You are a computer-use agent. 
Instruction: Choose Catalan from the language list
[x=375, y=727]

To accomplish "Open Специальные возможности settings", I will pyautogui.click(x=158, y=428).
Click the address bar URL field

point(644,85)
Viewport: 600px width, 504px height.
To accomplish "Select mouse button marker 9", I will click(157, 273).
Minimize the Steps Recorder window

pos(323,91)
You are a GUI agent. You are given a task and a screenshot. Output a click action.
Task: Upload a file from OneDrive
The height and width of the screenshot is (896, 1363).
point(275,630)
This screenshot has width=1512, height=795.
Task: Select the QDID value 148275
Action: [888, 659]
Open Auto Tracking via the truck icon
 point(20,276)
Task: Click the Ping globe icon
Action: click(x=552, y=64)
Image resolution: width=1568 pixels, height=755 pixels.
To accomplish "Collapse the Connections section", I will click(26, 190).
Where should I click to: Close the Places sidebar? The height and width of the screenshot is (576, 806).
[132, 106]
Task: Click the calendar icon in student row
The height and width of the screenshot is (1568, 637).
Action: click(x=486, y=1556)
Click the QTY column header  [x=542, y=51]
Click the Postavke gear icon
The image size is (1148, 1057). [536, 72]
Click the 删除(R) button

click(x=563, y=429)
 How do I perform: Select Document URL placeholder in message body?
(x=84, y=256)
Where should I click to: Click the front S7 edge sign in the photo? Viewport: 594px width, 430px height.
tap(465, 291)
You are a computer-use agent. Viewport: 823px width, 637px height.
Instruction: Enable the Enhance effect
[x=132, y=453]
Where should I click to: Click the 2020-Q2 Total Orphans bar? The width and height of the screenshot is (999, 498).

- - -

Would you please show every line of the material above that includes the string "computer"?

Your solution:
You are a computer-use agent. 
You are a computer-use agent. Viewport: 823px width, 637px height.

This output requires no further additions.